**WORK INSTRUCTION**
From the records below, copy each line in which the string "cell" occurs.

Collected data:
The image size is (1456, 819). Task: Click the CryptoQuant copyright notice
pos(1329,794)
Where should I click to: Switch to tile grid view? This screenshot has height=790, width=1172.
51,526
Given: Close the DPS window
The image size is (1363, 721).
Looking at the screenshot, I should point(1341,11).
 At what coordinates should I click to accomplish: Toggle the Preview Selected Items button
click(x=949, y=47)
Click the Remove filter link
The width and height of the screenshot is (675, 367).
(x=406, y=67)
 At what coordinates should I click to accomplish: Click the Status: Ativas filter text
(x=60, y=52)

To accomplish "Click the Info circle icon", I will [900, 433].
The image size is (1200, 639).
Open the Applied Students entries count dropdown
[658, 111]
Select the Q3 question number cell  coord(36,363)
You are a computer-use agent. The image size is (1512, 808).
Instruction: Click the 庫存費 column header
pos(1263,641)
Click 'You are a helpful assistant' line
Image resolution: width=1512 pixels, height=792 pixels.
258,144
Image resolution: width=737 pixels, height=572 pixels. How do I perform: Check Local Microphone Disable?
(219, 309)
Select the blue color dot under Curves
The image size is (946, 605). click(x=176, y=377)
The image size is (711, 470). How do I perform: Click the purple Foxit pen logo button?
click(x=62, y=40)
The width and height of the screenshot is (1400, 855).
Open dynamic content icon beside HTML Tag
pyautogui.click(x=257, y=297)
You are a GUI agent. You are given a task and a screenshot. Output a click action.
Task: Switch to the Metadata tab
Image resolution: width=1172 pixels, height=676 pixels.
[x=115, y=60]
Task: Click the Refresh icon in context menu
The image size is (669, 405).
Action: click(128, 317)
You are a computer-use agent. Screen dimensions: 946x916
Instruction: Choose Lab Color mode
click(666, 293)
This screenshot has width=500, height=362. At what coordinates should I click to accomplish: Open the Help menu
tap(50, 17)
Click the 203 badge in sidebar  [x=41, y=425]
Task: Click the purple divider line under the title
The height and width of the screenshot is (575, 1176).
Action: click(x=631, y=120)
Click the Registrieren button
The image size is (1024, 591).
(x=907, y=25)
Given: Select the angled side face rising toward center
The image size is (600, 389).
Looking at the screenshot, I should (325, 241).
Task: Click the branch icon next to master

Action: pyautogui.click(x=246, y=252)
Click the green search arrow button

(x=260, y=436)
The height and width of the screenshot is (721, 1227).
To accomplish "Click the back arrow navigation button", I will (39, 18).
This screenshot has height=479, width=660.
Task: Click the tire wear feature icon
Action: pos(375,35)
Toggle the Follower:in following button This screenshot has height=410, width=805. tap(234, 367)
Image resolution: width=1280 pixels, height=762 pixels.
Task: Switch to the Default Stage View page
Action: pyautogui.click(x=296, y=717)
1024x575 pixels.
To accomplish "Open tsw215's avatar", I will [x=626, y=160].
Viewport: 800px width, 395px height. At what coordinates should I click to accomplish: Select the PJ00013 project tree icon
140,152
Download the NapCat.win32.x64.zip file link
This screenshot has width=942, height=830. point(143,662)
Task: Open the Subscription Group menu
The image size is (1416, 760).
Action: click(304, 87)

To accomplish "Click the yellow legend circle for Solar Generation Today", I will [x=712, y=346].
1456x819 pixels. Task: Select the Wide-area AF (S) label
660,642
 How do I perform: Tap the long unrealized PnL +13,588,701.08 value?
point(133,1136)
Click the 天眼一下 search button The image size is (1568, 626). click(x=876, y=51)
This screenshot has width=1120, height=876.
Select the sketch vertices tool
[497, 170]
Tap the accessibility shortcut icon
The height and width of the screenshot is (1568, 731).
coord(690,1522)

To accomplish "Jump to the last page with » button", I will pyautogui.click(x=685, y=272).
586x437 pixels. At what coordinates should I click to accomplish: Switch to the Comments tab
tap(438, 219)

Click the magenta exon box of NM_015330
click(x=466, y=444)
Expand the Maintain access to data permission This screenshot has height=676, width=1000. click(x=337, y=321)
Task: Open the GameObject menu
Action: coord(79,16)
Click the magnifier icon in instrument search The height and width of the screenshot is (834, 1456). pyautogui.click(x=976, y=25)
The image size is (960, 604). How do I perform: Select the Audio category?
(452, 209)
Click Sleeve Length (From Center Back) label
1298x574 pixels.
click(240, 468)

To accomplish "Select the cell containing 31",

**SOLUTION TO THIS TASK**
Select the Q3 question number cell  coord(36,363)
To accomplish "Select the cell containing 31",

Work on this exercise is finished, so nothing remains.